You have no idea how many people talk to me about how worried they are about their 8-year-old.
Eight-year-olds are the most harshly-judged kids in the entire world because there is such a vast diversity of ability among them. For some, their brains turned on early and their academic skills are great. These kids can read, and write, and win a spelling bee. And then you have the 8-year-old who still can’t read the word “dad”. That was my daughter Anna. We all think we want the super smart kind of 8-year-old who is good at spelling, and most of them are not. Especially the boys. And a lot of the girls are not even ready yet to begin reading two-syllable words. So if you have an 8-year-old who is reading two-syllable words, that’s amazing. It’s actually kind of rare to have a child that age who is naturally really good at that. They have to learn to spell and understand 45,000 different words on their way to adulthood, so don’t expect that child to be able to spell much more than words like farm, dog, cat, pig, and house.
Give grace to your 8-year-olds and let them play games, color, draw, watch educational videos and listen to audio books, and don’t limit them by their abilities, disabilities, or challenges. Just let them be 8 years old. If you let them be that, they are never going to lose their curiosity and wonder and personality and humor and energy and joy. We ruin our 8-year-olds by making them feel like failures. No child that age needs to be considered a failure that young in life, so quit. I was a “failure”…I failed third grade. Do you know how embarrassing, humiliating and heartbreaking it is to fail third grade? Little kids don’t fail. We fail them by having expectations that are completely unreasonable for the individual child.
We worry that our kids’ struggles and mistakes and lack of abilities are going to destroy them for their whole lives. I just want to tell you that failing third grade was part of my story. It was a really important part of my story that I needed to struggle through. I needed that pain and difficulty in my life, because it was a very important part of what made me who I am today. If my education in public school had been easy, and people had respected me as being an intelligent and creative child, and if I had been able to understand the materials and everything and hadn’t failed, I would have no motivation to be helping all of you and creating curriculum for struggling learners.

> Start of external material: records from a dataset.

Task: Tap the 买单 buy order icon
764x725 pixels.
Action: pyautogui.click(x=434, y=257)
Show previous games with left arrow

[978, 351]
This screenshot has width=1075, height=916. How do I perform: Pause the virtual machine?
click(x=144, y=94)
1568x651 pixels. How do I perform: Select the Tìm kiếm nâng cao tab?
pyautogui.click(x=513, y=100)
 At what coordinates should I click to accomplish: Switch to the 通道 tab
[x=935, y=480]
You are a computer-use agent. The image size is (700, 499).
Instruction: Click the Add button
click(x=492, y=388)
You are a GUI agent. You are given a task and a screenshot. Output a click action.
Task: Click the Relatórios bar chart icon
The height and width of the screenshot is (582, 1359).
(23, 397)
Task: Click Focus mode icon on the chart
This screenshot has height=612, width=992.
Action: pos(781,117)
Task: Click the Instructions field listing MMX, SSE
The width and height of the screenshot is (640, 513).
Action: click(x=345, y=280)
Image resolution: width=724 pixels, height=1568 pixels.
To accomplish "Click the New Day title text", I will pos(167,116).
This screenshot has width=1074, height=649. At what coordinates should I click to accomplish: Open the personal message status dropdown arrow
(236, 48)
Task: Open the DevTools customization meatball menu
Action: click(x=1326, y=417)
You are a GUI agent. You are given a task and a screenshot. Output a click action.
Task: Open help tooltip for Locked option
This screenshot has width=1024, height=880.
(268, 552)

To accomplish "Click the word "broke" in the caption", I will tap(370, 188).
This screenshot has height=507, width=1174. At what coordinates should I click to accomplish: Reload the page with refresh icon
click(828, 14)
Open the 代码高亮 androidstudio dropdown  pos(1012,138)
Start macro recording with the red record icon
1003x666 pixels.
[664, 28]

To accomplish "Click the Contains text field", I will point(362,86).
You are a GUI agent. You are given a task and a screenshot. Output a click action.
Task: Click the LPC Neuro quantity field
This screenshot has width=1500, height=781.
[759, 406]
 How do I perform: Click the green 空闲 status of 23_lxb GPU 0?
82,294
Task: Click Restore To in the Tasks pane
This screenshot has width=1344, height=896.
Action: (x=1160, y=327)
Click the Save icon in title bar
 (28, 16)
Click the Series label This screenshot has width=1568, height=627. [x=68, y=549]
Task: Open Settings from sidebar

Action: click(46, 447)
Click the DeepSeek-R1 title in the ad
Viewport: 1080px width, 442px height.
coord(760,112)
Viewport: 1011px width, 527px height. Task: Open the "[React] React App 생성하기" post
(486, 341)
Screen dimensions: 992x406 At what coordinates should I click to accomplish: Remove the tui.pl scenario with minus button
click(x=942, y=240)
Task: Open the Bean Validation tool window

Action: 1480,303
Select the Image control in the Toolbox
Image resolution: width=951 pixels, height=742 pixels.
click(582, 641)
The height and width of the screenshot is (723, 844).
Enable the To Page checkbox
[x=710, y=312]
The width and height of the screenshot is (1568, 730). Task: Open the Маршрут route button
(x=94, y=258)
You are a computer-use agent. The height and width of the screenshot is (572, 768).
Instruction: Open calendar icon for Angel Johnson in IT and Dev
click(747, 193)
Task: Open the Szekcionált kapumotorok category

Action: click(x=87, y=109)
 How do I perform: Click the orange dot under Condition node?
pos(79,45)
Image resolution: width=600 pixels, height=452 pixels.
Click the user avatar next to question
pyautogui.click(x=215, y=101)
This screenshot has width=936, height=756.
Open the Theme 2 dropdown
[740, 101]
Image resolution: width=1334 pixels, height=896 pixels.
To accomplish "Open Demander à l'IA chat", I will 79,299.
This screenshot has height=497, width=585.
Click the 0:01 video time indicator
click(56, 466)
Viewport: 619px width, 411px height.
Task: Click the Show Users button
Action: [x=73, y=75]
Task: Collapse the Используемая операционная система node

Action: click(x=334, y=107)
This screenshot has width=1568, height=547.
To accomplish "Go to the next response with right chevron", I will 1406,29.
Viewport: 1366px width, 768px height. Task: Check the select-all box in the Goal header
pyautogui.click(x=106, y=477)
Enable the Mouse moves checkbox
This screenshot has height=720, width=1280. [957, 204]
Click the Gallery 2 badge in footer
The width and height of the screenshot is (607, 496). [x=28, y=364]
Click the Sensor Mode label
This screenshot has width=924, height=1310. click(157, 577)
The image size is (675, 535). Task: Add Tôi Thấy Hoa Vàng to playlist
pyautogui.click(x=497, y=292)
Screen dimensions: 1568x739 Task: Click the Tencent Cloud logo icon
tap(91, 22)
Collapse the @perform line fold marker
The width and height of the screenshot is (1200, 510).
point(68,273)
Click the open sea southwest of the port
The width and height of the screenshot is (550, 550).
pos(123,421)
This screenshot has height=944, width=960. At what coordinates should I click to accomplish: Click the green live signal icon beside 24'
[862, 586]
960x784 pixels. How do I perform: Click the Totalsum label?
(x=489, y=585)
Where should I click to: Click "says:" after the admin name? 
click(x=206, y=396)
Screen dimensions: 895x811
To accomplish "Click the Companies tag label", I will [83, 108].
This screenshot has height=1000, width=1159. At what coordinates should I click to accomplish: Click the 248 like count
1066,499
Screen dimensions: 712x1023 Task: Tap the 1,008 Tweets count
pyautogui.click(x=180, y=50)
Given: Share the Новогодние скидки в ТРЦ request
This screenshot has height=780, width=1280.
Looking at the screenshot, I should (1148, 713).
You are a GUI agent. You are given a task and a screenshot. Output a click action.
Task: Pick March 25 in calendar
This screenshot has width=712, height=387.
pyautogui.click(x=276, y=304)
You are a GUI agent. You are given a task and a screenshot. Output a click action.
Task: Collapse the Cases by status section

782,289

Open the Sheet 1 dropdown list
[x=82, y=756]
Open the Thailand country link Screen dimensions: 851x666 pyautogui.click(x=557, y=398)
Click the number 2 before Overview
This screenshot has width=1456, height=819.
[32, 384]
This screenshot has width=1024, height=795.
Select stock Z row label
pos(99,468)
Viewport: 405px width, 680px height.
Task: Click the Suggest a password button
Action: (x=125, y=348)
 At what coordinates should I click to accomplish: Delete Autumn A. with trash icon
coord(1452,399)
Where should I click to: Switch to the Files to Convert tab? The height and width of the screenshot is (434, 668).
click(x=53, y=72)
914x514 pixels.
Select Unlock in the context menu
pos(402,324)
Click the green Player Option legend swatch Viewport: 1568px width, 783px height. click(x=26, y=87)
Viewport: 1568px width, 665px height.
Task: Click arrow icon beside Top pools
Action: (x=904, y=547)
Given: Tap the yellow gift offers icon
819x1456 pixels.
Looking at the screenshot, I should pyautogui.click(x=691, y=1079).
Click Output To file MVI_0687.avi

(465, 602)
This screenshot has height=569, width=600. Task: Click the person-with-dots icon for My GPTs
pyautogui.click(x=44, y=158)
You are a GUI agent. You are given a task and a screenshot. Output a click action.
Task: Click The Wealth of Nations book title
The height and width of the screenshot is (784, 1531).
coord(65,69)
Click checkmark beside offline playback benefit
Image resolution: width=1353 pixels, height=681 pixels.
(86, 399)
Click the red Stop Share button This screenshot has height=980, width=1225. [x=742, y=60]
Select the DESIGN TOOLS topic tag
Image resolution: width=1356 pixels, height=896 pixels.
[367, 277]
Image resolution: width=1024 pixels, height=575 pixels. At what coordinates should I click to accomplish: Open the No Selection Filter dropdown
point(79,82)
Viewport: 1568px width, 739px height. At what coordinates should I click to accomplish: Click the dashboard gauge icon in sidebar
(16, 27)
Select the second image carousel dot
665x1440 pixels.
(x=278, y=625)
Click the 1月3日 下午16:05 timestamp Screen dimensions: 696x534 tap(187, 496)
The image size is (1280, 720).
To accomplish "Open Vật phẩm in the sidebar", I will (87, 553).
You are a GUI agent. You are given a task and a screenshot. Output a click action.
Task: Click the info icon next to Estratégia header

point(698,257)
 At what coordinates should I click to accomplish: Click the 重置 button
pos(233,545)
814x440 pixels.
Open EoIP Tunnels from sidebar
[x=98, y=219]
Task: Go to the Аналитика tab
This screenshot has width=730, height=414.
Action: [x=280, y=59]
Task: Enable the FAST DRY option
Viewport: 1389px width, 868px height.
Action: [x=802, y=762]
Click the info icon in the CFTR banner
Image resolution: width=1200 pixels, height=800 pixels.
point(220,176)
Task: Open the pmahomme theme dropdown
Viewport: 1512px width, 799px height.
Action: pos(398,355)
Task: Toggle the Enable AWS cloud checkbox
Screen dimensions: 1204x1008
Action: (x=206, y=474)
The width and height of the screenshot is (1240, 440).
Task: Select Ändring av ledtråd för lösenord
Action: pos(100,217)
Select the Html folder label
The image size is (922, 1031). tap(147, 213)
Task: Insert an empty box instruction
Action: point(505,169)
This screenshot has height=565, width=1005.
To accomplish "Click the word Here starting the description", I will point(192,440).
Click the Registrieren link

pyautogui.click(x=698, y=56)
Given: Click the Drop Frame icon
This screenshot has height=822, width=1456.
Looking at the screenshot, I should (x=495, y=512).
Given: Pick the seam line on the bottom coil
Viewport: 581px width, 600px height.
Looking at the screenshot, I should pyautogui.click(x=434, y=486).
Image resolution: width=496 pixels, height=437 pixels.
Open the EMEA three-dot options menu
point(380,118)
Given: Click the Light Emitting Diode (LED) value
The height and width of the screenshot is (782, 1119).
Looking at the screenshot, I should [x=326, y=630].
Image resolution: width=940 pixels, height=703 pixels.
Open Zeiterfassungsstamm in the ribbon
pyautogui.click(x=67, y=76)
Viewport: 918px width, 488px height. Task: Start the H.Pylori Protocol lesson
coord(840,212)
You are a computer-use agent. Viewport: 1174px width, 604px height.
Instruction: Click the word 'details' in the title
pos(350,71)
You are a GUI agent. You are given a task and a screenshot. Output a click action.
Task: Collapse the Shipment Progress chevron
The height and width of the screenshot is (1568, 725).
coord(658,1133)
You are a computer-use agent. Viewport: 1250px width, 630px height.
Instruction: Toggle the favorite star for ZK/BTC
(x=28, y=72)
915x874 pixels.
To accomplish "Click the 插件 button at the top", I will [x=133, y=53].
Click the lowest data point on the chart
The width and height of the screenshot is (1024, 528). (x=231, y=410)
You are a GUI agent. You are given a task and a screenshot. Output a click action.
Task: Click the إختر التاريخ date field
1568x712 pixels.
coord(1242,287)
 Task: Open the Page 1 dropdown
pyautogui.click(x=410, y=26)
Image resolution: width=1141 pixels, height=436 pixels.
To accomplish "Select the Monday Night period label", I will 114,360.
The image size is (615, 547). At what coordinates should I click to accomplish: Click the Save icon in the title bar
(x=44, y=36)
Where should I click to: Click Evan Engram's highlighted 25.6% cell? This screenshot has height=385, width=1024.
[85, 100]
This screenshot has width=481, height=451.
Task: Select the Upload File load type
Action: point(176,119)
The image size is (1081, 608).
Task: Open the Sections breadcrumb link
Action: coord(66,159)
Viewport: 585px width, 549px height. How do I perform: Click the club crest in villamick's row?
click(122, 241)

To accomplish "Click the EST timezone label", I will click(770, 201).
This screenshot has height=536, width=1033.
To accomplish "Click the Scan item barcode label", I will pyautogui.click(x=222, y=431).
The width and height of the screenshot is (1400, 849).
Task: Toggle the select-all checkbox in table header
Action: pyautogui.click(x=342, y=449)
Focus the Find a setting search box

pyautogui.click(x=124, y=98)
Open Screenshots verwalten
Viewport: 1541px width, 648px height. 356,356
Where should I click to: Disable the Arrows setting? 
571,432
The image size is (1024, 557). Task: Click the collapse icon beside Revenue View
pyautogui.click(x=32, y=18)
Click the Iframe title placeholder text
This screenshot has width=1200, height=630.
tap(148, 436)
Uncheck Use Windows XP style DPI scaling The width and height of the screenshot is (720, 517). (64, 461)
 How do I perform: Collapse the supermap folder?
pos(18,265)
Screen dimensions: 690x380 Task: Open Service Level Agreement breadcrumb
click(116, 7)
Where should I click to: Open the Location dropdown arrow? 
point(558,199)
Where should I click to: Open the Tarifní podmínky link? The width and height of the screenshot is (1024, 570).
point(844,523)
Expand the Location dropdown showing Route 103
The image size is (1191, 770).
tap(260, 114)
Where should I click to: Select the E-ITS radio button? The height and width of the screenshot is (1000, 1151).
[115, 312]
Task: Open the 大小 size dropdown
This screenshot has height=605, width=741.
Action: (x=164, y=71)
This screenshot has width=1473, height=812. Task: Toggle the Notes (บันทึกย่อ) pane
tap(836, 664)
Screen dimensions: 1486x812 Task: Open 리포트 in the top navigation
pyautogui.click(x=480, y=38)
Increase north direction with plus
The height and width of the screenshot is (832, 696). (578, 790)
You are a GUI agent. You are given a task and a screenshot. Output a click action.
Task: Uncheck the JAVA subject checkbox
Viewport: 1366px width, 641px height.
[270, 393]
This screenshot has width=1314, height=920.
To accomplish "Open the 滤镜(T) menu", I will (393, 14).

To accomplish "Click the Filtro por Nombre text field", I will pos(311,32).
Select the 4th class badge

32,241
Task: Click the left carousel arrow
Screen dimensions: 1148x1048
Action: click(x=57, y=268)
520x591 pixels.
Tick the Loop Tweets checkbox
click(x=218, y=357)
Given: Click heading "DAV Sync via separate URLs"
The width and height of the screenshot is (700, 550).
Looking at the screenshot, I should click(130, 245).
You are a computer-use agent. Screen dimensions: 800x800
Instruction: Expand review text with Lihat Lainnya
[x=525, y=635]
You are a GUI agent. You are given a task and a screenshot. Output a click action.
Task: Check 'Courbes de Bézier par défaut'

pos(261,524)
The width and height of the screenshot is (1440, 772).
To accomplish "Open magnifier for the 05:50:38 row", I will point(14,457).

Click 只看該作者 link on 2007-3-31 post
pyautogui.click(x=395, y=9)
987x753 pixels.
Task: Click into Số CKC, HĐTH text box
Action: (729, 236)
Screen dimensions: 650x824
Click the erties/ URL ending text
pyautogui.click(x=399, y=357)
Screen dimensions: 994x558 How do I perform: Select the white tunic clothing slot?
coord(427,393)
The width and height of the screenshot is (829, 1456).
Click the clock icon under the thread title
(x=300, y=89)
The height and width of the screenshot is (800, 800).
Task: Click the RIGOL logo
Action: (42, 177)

It’s from my experience as a struggling learner, as a child who was hurt by the system, that I give you Fun-Schooling. I give you Fun-Schooling because as a little child I had a dream of what it would be like if it was always summer vacation. My mom and dad did summer vacation like nobody else. We had the best summers. We would travel all over the country. We had a giant map in our RV on the table. We were always doing geography, following the map, and figuring out where we were going. We did business. We went to art shows. We made art. They let me make art and sell it. I used money. We had a cabinet full of board games—Monopoly and Clue and Mad Libs. It was like the grandest unschooling adventure ever. My mom would read the Chronicles of Narnia books to us and all kinds of other amazing books. We were Fun-Schooling. That was my dream—that education could always be like that.
Fun-Schooling is the dream of a child that was failed. I saw my kids really struggling with trying to do Classical education because I was feeling pressured to do a really structured kind of thing. I’ve seen that the more freedom and tools I give my kids, the more skills I encourage, the more hobbies that they have–the more they become real learners.
3 thoughts on ““Failing” at 8 Years Old”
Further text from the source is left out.